The Beauty Fools is the tale of Blake Kennedy, a young cynic who says “Why? Why? Why?” until the charming Eliot Dejan and beguiling Miss Peaches teach him how to say “Why Not?” and whisk him away on a wild jaunt. Eliot and Miss Peaches, who embody the adage that living well is the best revenge, soon introduce Blake to Doctor Kookie, a tarot card reader and slick street mystic who guides the group on a crazed trip to the Mexican desert. The story – about being young and having fun – takes place against the backdrop of famous (and infamous) New Orleans landmarks: the Sazerac Bar of the Roosevelt, the Victorian Lounge at the Columns Hotel, Jazz Fest, Commander’s Palace, Orpheum Theater, Moonwalk, Napoleon House, R-Bar, Rocky & Carlo’s, and ends tragically on Mardi Gras in the Royal Street courtyard that is now Café Amelie. A tale about learning to fly – and flying too high.
“I’m constantly fussing that contemporary novels are always 50 pages too long, and this story was no different. Late one night at John Paul’s Bar, I wagered a friend that I could make this glorious mess into magic. I always wanted to be Max Perkins. And I finally found my Fitzgerald”
–Timothy Alan Weeks
“We wanted to explode all the possibilities in a gesamkunstwerk exhibition that draws from all the textual and visual elements of The Beauty Fools book and its story.”
– Timothy Alan Weeks and Lala Rascic
The Beauty Fools project began as a literary venture of editor Timothy Alan Weeks, who in 2009 received a manuscript in the mail at his Lower Garden residence in New Orleans from an anonymous source, later dubbed Kid Author. Over the next five years, Weeks whittled away 100,000 words as he sought to impose form on this fascinating yet sprawling “Southern Baroque” tale that follows its protagonists through celebration and collapse in 1990’s New Orleans.
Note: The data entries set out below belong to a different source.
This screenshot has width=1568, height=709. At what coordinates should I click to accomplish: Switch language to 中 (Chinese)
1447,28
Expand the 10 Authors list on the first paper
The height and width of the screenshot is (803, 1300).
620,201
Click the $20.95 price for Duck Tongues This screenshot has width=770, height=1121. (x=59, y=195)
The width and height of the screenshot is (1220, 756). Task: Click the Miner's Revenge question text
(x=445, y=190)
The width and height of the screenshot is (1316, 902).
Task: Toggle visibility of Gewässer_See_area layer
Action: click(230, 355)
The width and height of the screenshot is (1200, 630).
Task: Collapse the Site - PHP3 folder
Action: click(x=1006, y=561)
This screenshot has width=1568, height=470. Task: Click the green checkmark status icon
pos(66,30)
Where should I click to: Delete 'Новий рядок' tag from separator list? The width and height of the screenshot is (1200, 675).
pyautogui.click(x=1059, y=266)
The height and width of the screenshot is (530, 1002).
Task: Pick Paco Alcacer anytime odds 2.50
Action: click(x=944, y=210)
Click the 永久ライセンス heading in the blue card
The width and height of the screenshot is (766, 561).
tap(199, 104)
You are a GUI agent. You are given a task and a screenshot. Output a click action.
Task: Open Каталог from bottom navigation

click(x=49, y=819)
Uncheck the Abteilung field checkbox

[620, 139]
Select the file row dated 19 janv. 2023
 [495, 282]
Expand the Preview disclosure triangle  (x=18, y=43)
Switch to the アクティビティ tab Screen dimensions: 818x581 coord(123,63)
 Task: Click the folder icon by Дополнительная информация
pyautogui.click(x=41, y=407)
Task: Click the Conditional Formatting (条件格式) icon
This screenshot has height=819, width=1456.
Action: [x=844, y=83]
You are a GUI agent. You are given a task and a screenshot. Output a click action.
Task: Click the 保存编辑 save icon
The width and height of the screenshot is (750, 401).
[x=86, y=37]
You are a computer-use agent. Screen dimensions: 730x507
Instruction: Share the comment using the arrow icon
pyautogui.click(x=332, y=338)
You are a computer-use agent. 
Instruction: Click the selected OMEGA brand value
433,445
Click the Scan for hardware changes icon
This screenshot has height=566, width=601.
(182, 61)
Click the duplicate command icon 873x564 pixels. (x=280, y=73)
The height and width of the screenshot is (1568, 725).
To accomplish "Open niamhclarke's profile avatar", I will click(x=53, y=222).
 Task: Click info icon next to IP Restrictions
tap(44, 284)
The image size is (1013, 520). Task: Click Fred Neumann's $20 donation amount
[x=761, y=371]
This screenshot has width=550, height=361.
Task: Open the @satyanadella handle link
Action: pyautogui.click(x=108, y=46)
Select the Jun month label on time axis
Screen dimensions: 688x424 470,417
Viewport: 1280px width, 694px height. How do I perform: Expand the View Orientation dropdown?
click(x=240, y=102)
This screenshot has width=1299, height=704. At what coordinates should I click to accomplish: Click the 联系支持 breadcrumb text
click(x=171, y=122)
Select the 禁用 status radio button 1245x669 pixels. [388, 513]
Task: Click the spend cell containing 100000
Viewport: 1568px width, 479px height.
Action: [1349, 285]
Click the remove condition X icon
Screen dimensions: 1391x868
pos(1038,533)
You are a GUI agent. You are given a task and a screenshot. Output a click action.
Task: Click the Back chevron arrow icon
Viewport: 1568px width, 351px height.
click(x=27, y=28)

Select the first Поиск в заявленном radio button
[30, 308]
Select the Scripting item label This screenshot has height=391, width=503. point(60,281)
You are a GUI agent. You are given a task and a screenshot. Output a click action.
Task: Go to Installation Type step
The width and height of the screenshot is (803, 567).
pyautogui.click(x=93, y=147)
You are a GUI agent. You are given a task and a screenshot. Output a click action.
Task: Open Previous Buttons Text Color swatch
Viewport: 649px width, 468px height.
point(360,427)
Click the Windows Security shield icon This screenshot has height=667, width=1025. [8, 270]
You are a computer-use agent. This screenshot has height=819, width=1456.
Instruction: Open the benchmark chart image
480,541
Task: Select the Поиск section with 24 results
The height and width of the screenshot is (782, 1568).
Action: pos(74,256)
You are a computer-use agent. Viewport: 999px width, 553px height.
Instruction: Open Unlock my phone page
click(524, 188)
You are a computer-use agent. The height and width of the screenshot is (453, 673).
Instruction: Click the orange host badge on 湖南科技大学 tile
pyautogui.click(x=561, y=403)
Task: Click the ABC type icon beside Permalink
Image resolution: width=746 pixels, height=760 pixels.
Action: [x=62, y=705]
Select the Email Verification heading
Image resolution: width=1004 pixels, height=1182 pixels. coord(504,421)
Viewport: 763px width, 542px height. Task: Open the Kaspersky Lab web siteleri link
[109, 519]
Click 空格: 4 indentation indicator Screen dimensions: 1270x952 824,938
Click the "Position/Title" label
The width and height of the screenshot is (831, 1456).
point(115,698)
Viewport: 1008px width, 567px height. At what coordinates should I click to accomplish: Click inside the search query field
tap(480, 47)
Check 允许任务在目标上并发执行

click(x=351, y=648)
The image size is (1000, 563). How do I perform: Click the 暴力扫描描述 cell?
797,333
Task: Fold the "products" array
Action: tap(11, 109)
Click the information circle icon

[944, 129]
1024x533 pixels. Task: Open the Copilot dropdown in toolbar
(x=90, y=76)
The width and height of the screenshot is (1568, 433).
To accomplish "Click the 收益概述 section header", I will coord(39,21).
For Rascic, who later married Weeks, the manuscript served as a guidebook to a city that she was in the process of discovering. Using New Orleans friends as models, Rascic began to create illustrations of scenes involving the characters at the Blue Room in the Roosevelt, Palace Café, Napoleon House, and the Piazza D’Italia. Afterwards, the award-winning Croatian design studio Hamper was contracted to create a book “too beautiful to download.” Once this sensual feast for the eyes and fingers had been printed, Ken Capone graciously made his Coup d’oeil Art Consortium on Magazine Street available for an exhibition.
“The overall idea was to represent the iconic New Orleans with its famous checklist of places, but also a rebellious, fun-loving, and sometimes melancholic youth set loose on the Crescent City and beyond.”
– Lala Rascic
Timothy Alan Weeks is an editor, analyst, and project manager for a virtual company with numerous Fortune 500 clients. Weeks was previously a financial analyst and editor for both a Dutch and Belgian startup, and before that covered EU central bank policy while living in Germany. Besides writing sundry freelance articles for European business and lifestyle magazines, he edited and published the English edition of a Swiss travel book. Weeks is also the publisher of the Wise Mullet children’s books series, which are based on the Gulf Coast.
Lala Rascic is a multimedia artist working across disciplines that include performance, video, installation, and painting. Her work has been exhibited internationally and is part of both private and public collections, including Croatia’s Museum of Contemporary Art. Rascic was awarded artist residencies at the Rijksakademie in Amsterdam, Platform Garanti in Istanbul, KulturKontakt in Vienna, and Cité des Arts in Paris, and in 2013 was the recipient of a Future of Europe award in Leipzig. Rascic divides her time between her native Sarajevo, Zagreb, and New Orleans, where she is a member of artist-run Good Children Gallery on St. Claude Street.